_EXTRACT TO READ:_
= = =
Into the Mystic [OR Christian Mystics On The Love of God] Matthew 17:1-9

Caitlin Trussell with Augustana Lutheran Church on February 26, 2017

[sermon begins after two Bible readings]

Matthew 17:1-9 Six days later, Jesus took with him Peter and James and his brother John and led them up a high mountain, by themselves. 2 And he was transfigured before them, and his face shone like the sun, and his clothes became dazzling white. 3 Suddenly there appeared to them Moses and Elijah, talking with him. 4 Then Peter said to Jesus, “Lord, it is good for us to be here; if you wish, I will make three dwellings here, one for you, one for Moses, and one for Elijah.” 5 While he was still speaking, suddenly a bright cloud overshadowed them, and from the cloud a voice said, “This is my Son, the Beloved; with him I am well pleased; listen to him!” 6 When the disciples heard this, they fell to the ground and were overcome by fear. 7 But Jesus came and touched them, saying, “Get up and do not be afraid.” 8 And when they looked up, they saw no one except Jesus himself alone. 9 As they were coming down the mountain, Jesus ordered them, “Tell no one about the vision until after the Son of Man has been raised from the dead.”
= = =
_TASKS AND EXERCISES:_
a – Name the disciples that Jesus took with him up the mountain in the Bible reading.
b – In the Bible reading, what did Jesus's clothes look like when he was transfigured?
c – According to the Bible reading, why did the disciples fall to the ground?

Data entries
= = =
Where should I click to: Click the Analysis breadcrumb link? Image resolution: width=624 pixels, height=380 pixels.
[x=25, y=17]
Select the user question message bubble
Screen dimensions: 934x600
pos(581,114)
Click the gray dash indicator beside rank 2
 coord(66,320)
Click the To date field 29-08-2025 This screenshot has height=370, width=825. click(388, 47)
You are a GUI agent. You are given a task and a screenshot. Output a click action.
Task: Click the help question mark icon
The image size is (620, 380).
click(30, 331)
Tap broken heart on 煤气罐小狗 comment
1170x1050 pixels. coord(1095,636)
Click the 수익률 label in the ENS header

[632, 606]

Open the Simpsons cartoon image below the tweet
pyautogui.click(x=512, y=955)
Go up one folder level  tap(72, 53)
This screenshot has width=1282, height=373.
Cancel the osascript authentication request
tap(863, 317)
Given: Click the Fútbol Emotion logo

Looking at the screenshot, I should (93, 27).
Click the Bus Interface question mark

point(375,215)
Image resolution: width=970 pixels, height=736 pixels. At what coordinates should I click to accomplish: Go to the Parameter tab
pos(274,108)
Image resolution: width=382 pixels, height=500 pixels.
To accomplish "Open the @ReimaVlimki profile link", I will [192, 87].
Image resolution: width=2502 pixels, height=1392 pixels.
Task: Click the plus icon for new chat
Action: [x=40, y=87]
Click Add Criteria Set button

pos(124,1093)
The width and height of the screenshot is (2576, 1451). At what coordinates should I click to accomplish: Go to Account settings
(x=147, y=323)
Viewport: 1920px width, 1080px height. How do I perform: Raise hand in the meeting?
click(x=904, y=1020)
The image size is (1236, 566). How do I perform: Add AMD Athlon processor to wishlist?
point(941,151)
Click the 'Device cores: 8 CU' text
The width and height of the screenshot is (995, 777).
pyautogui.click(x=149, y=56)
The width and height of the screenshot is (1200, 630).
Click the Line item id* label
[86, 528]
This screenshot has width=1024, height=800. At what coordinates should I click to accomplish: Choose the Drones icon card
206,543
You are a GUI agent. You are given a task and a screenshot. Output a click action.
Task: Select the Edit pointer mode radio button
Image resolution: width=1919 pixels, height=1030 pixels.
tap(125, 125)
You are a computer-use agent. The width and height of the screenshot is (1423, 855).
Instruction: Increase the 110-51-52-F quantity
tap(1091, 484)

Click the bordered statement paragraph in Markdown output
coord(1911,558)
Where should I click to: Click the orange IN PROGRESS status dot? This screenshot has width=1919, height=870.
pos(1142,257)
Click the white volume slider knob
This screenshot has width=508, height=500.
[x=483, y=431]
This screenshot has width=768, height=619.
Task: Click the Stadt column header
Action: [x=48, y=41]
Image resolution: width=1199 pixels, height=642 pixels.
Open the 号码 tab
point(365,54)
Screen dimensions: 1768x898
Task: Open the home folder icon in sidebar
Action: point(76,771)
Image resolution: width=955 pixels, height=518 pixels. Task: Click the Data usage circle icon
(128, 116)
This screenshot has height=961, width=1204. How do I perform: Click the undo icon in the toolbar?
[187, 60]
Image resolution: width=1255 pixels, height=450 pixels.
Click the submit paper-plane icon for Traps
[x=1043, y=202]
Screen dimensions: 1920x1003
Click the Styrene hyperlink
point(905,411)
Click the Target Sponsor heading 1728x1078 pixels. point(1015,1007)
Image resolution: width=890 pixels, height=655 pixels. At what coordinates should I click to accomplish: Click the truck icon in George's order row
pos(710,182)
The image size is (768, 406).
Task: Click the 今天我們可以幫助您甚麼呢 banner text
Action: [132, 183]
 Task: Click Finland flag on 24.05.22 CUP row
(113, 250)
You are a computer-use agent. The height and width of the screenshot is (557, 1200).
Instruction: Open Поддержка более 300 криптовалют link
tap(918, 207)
= = =
_SOLUTIONS IN ORDER:_
a – Peter, James, and John (James's brother).

b – They became dazzling white.

c – They heard a voice from the bright cloud say, "This is my Son, the Beloved; with him I am well pleased; listen to him!" Hearing this, they were overcome by fear and fell to the ground.